◆ **Reading text**:

__________

The Future of Design & Delivery Symposium is the Center for Offsite Construction’s annual, invite-only gathering1. Each spring, a small group of industry leaders, researchers, and practitioners convenes for a working conversation about the future of construction2. Unlike traditional conferences, the symposium is intentionally small and highly participatory: discussions take place in the round, with every voice contributing to the refinement of ideas.
The purpose is clear: to advance the CfOC’s guideing framework and sharpen the research roadmap that guides our work. Each year’s dialogue strengthens the operating system for offsite construction and identifies priority projects that can accelerate the housing sector’s transition to a Configure-to-Order (CTO) marketplace.
Call for Interest – Spring 2026
Participation in the FoD&D Symposium is by invitation, but we welcome outreach from those who feel their work resonates with the themes of our research.
Past symposia have brought together modular manufacturers, general contractors, designers, financiers, and policymakers — all aligned in exploring how shared rules and standards can modernize the way we build.
If you would like to participate with materials, sponsor, or even co-host, we encourage you to connect with us here.

__________

◆ **Supplied data**:

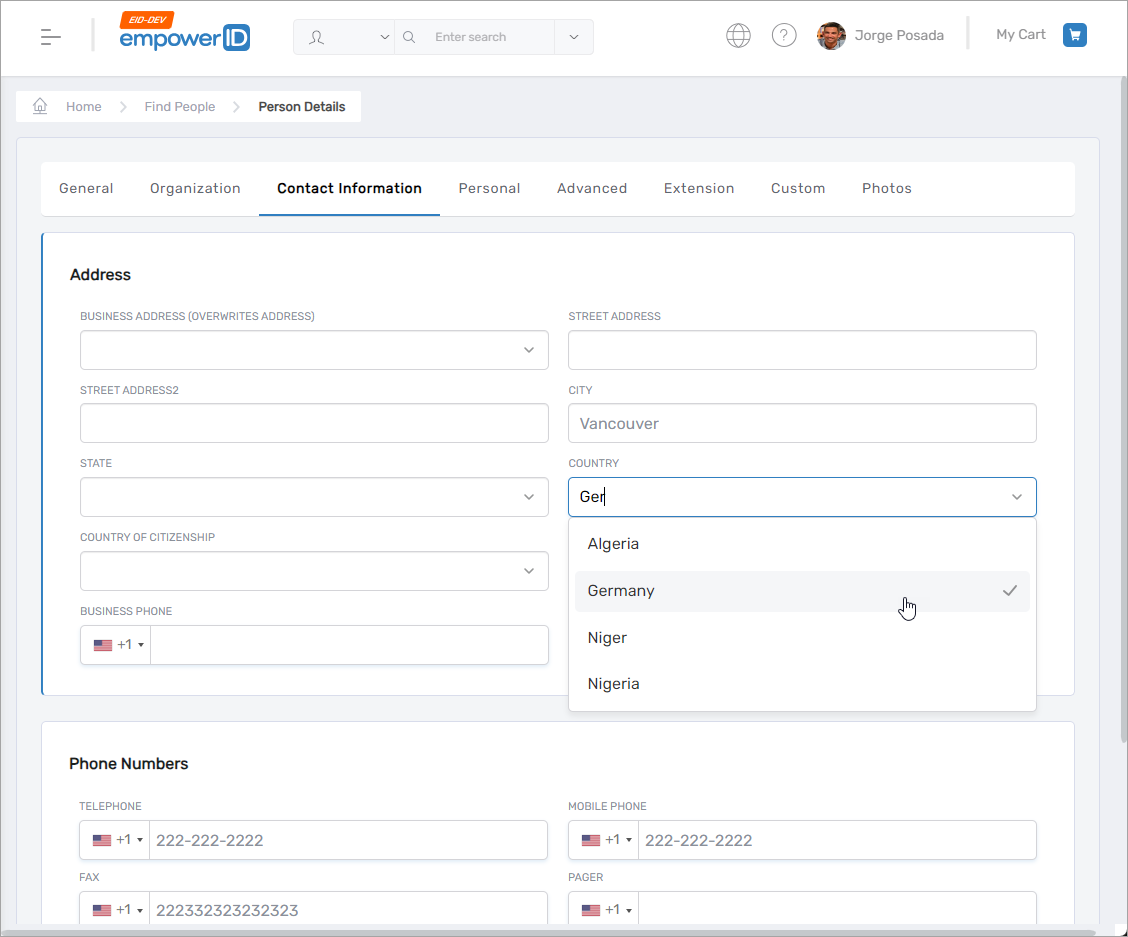Open the help question mark icon
The height and width of the screenshot is (937, 1128).
click(784, 36)
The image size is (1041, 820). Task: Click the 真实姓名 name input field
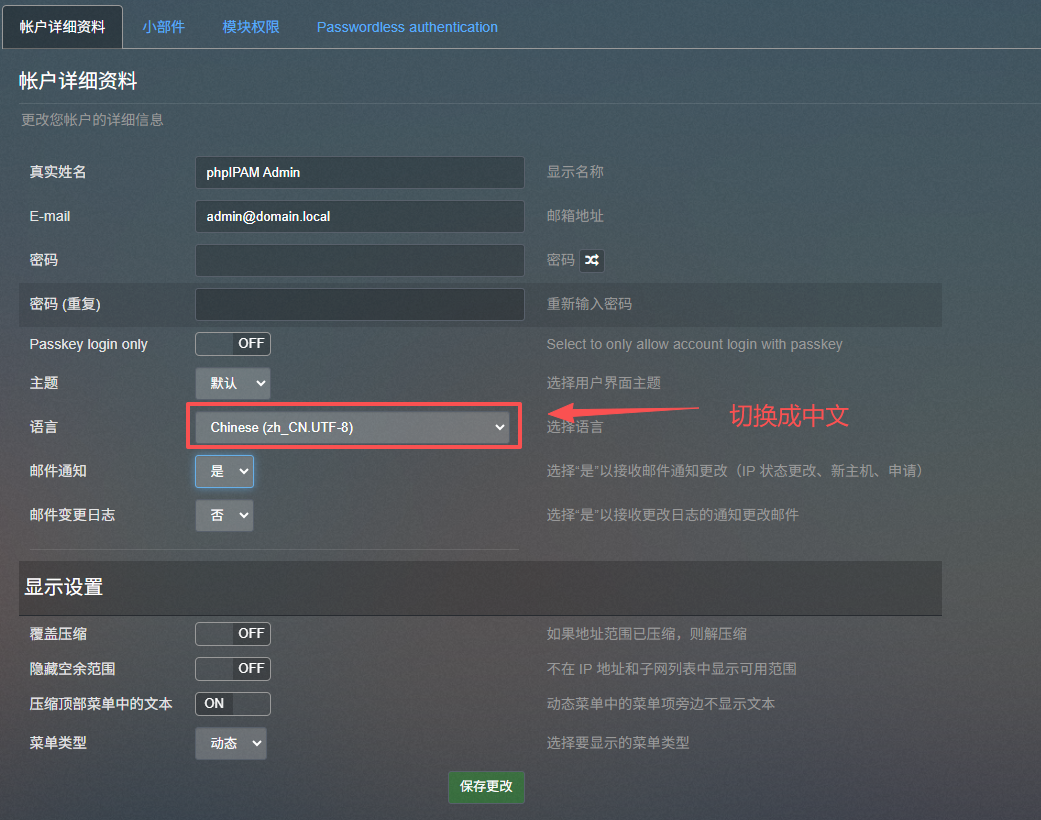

__________

◆ **Complete the following**:
1. Summarize the symposium text in two sentences.
2. Quote the symposium text between "The purpose is" and "way we build.", inclusive.

◆ **Response list**:
1. The Future of Design & Delivery Symposium is the Center for Offsite Construction's small, invite-only annual gathering, where each spring industry leaders, researchers, and practitioners hold participatory discussions in the round about the future of construction. It aims to advance the center's framework and research roadmap and to identify priority projects that can move the housing sector toward a Configure-to-Order marketplace, and although attendance is by invitation, people whose work fits its themes are welcome to reach out about participating, sponsoring, or co-hosting.

2.
The purpose is clear: to advance the CfOC’s guideing framework and sharpen the research roadmap that guides our work. Each year’s dialogue strengthens the operating system for offsite construction and identifies priority projects that can accelerate the housing sector’s transition to a Configure-to-Order (CTO) marketplace.
Call for Interest – Spring 2026
Participation in the FoD&D Symposium is by invitation, but we welcome outreach from those who feel their work resonates with the themes of our research.
Past symposia have brought together modular manufacturers, general contractors, designers, financiers, and policymakers — all aligned in exploring how shared rules and standards can modernize the way we build.